Disclosures: Jeremy Veenstra-VanderWeele, MD, received research funding from Seaside Therapeutics to conduct this study. He has consulted or served on advisory boards for Roche, Novartis, and SynapDx; has received research funding from Roche Pharmaceuticals, Novartis, SynapDx, and Forest; and has received stipends for editorial work from Springer and Wiley. Edwin H. Cook Jr, MD, consulted with and received research funding from Seaside Therapeutics to conduct this study. Bryan H. King, MD, consulted with and received research funding from Seaside Therapeutics to conduct this study. He has also consulted with Roche; has served on the Scientific Advisory Board of Confluence Therapeutics; and has received research funding from Roche and Novartis. Peter Zarevics, Maryann Cherubini, Karen Walton-Bowen, MSc, Paul P. Wang, MD, and Randall L. Carpenter, MD, were employees of Seaside Therapeutics at the time of the study. Mark F. Bear, PhD, and Randall L. Carpenter, MD, were co-founders of Seaside Therapeutics.
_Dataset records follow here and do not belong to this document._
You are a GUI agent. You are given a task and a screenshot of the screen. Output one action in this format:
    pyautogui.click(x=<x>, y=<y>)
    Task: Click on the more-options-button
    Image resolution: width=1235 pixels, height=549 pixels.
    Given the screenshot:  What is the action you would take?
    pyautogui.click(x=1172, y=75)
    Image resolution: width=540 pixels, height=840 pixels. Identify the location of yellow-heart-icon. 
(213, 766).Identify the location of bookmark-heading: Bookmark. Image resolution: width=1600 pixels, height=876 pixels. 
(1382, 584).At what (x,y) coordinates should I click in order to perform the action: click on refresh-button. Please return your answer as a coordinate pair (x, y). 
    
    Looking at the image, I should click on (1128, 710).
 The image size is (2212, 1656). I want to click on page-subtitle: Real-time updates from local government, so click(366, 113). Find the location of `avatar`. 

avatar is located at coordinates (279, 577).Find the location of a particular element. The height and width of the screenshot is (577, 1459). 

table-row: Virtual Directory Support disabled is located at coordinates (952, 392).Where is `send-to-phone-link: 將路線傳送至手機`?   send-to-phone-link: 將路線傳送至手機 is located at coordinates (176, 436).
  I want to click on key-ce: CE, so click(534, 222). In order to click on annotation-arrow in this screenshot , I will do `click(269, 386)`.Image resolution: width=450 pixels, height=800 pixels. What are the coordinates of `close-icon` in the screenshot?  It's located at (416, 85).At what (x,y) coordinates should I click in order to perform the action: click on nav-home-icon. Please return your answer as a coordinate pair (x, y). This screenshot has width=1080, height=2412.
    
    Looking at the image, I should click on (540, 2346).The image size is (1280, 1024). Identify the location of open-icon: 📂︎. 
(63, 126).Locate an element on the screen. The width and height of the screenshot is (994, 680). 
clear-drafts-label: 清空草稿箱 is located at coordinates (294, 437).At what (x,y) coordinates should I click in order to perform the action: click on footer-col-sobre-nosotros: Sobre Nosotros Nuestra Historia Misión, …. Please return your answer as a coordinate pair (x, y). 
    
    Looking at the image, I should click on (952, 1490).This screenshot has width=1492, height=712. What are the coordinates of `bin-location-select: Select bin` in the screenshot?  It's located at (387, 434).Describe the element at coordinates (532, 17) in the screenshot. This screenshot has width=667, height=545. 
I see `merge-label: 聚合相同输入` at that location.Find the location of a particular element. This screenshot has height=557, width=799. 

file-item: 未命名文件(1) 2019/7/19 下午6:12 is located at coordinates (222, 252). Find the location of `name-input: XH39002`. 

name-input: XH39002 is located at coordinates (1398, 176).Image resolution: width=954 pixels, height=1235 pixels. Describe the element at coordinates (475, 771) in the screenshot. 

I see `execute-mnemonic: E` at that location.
This study was funded by Seaside Therapeutics, which is no longer in business.
1. Veenstra-VanderWeele J, Cook EH, King BH, et al. Arbaclofen in children and adolescents with Autism Spectrum Disorder: a randomized, controlled, phase 2 trial. Neuropsychopharmacology. 2016; doi:10.1038/npp.2016.237.
2. Masi A, Lampit A, Glozier N, Hickie IB, Guastella AJ. Predictors of placebo response in pharmacological and dietary supplement treatment trials in pediatric autism spectrum disorder: a meta-analysis. Transl Psychiatry. 2016;5:e640. doi:10.1038/tp.2015.143.